Task to carry out -> Please repeat exactly the lines from the one containing "Open the refinery" through the last line of the records below, leaving out any pictures.

>>

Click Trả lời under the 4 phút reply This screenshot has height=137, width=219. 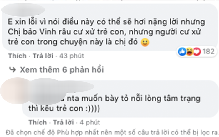[64, 123]
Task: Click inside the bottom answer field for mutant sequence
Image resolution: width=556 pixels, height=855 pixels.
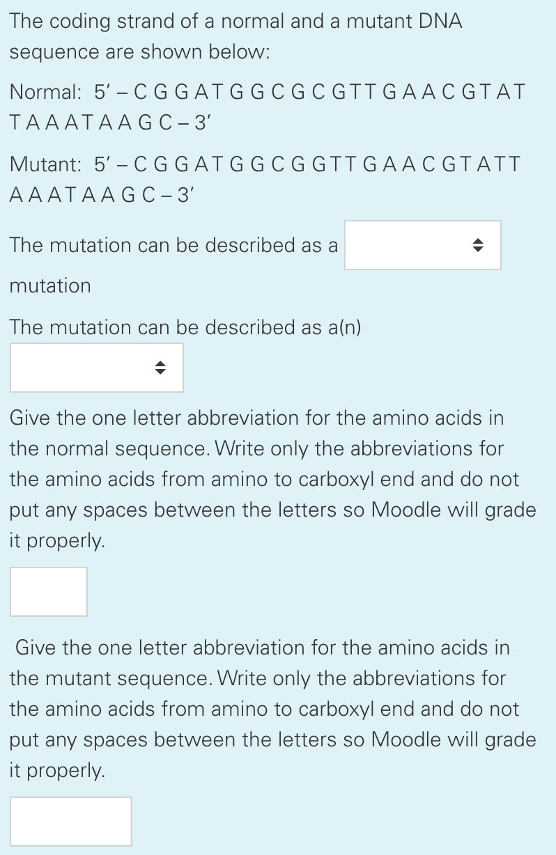Action: coord(70,821)
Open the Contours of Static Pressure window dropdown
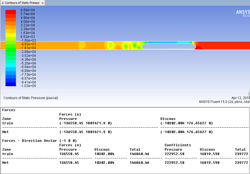This screenshot has width=250, height=174. coord(43,3)
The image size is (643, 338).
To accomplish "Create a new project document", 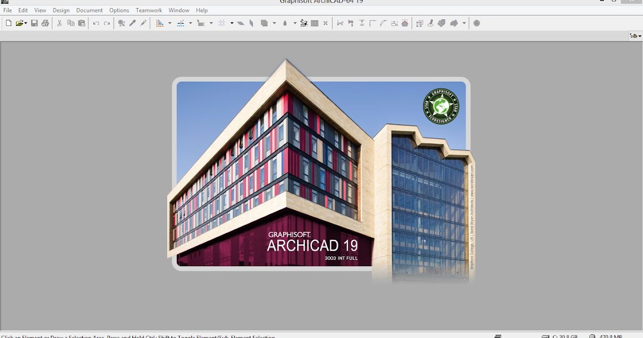I will [8, 23].
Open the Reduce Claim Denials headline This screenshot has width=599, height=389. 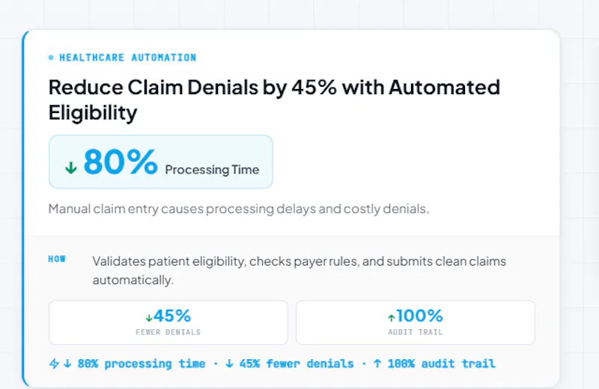(x=274, y=99)

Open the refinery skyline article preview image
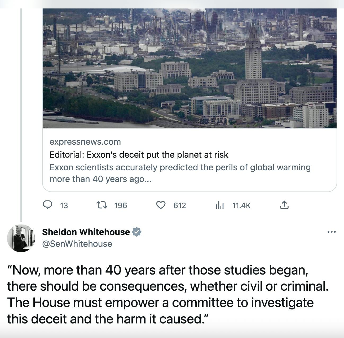(x=189, y=68)
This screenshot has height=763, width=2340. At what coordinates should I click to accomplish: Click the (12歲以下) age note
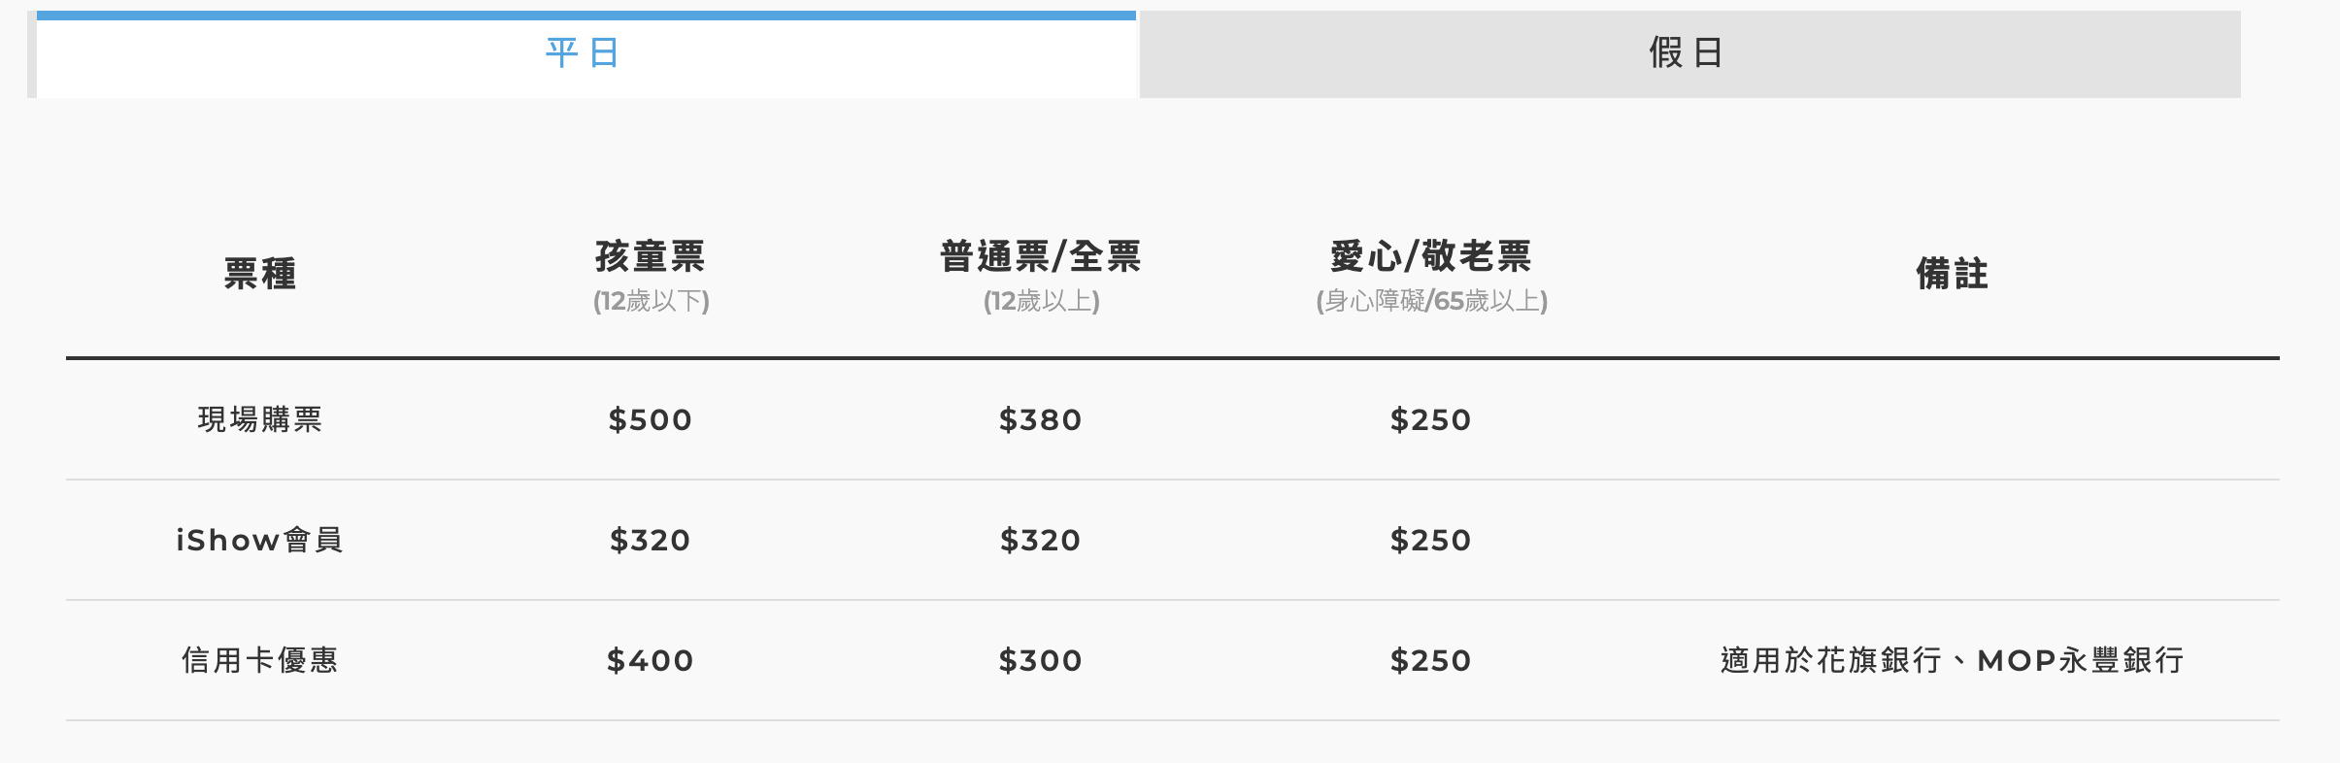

<<

Exercise output ->
Open the refinery skyline article preview image
(x=189, y=68)
This screenshot has height=763, width=2340. At what coordinates should I click to accomplish: Click the (12歲以下) age note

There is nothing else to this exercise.